What to consider if a workplace accident takes place?

Reporting of Injuries, Diseases and Dangerous Occurrences Regulations 2013 [RIDDOR] places a duty upon employers, the self-employed and people in control of work premises, also known as the responsible person, to report certain serious workplace accidents, occupational diseases and specified dangerous occurrences.

A RIDDOR report is required when the incident is work related or if it results in an injury of a type which is considered to be “reportable”.

The purpose of reporting is to warn the relevant authorities that an incident has occurred so that the Health and Safety Executive may review the circumstance, prevent a similar incident occurring again and to ensure compliance with the regulations.

Work related injuries will vary from sector to sector but common areas where work related injuries occur are falls from height, being struck by a moving vehicle and slips, trips and falls.

What injuries are considered to be reportable?

Deaths

Regulation 6 of RIDDOR states all deaths of both workers and non-workers arising from a work-related incident must be reported.

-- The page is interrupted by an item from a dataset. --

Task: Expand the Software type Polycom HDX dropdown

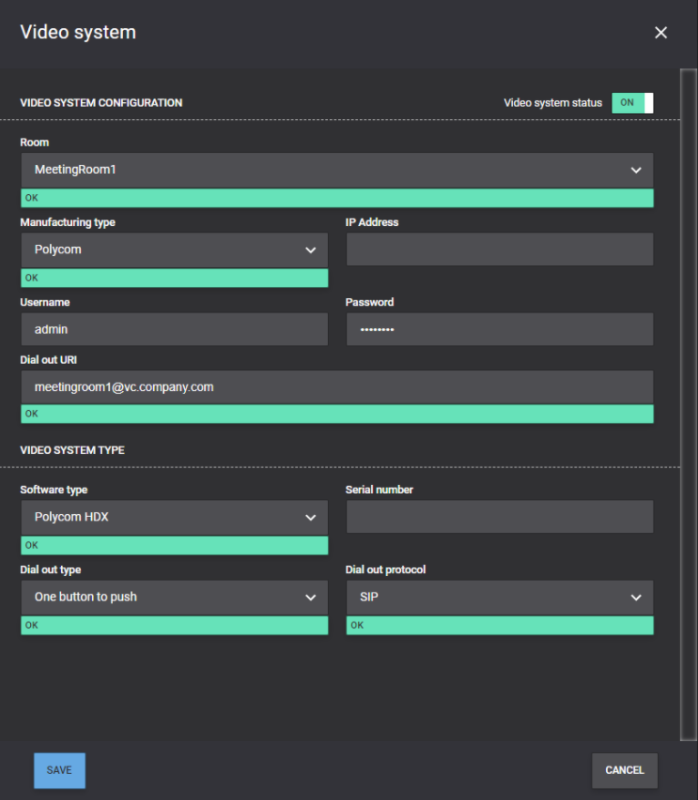Action: [174, 517]
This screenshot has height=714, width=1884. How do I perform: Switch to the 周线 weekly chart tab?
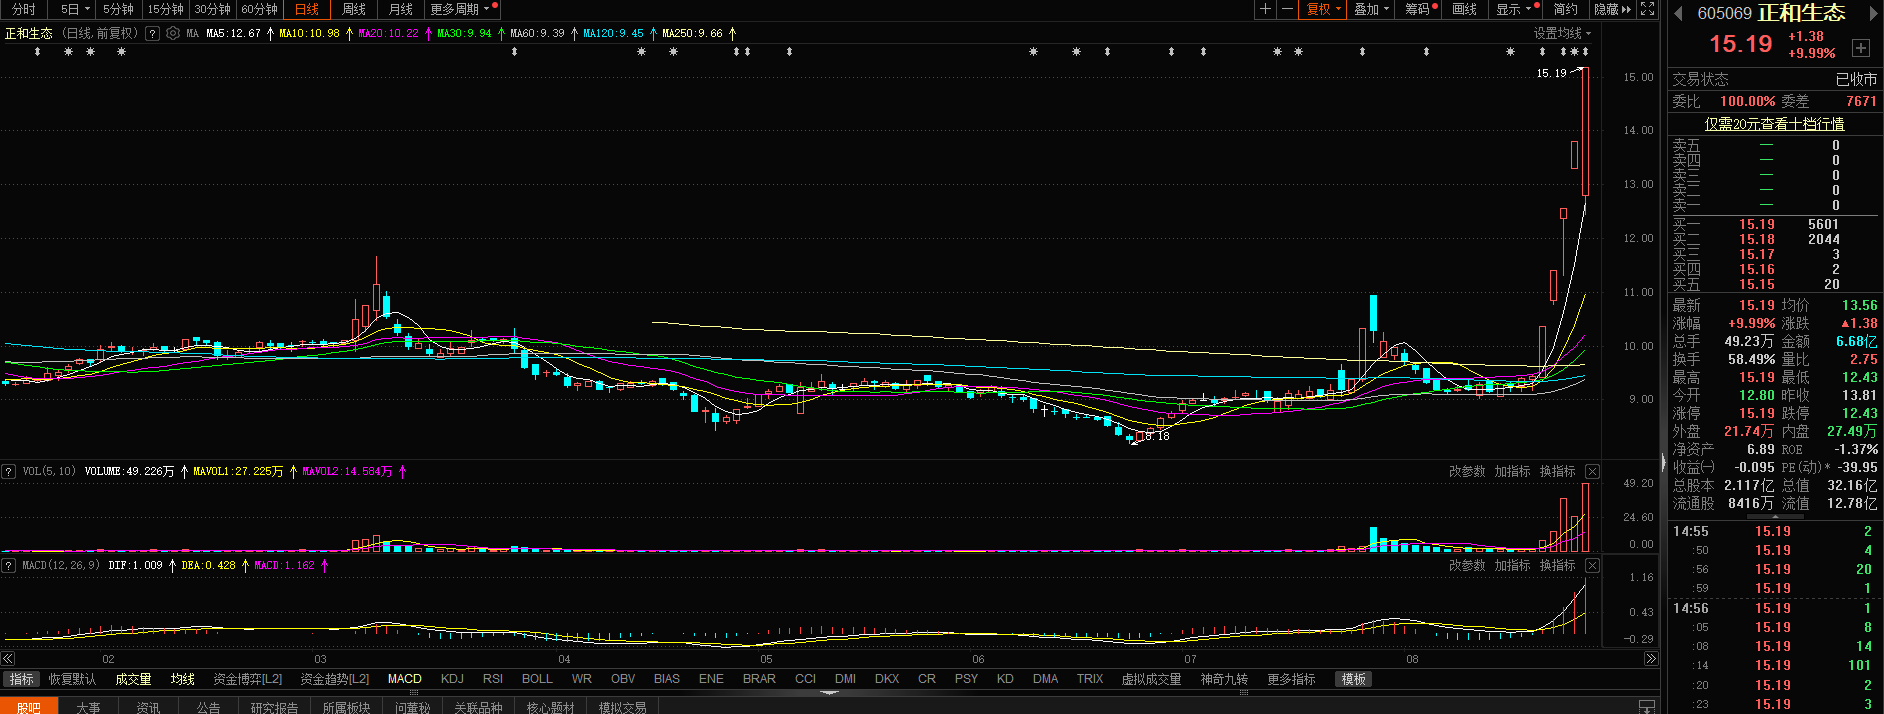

It is important to note that deaths are also deemed reportable if the injured person died within one year following the work related incident.

Non fatal Injuries
  • Regulation 4 of RIDDOR deals with non-fatal injuries that must be reported by the Responsible Person these are:
  • fractures, other than fingers, thumbs, and toes
  • amputation
  • any injury likely to lead to permanent loss of sight or reduction in sight
  • any crush injury to the head or torso causing damage to the brain or internal organs
  • serious burns (including scalding) which covers more than 10% of the body and/ or causes significant damage to the eyes, respiratory system, or other vital organs
  • any scalping which requires hospital treatment
  • any loss of consciousness caused by head injury or asphyxia
  • any other injury arising from working in an enclosed space which leads to hypothermia or heat induced illness and/ or requires resuscitation or admittance to hospital for more than 24 hours

Diseases which have been caused or made worse as a result of work must be reported. This included diagnosis of:

  • carpal tunnel syndrome;
  • severe cramp of the hand or forearm;
  • occupational dermatitis;
  • hand-arm vibration syndrome;
  • occupational asthma;
  • tendonitis or tenosynovitis of the hand or forearm;
  • any occupational cancer;
  • any disease attributed to an occupational exposure to a biological agent

What records need to be kept?

Regulation 12 of RIDDOR requires the responsible person to keep a record of any reportable injury, which includes any injury which results in the injured person being unable to carry out their normal work for more than 3 days.

The record must be kept for 3 years from the date in which it was made, this may be kept in the form of an accident book. The accident book must include the following information:

  • Date and time of accident/ diagnosis of disease;
  • the person’s full name;
  • injury / diagnosed disease;
  • their occupation;
  • where not at work their status;
  • The location of the accident;
  • A brief description of the circumstances/ nature of the disease;
  • The date the incident was first notified to the authorities;
  • The method used to report the incident;

Why is it important to review the accident book?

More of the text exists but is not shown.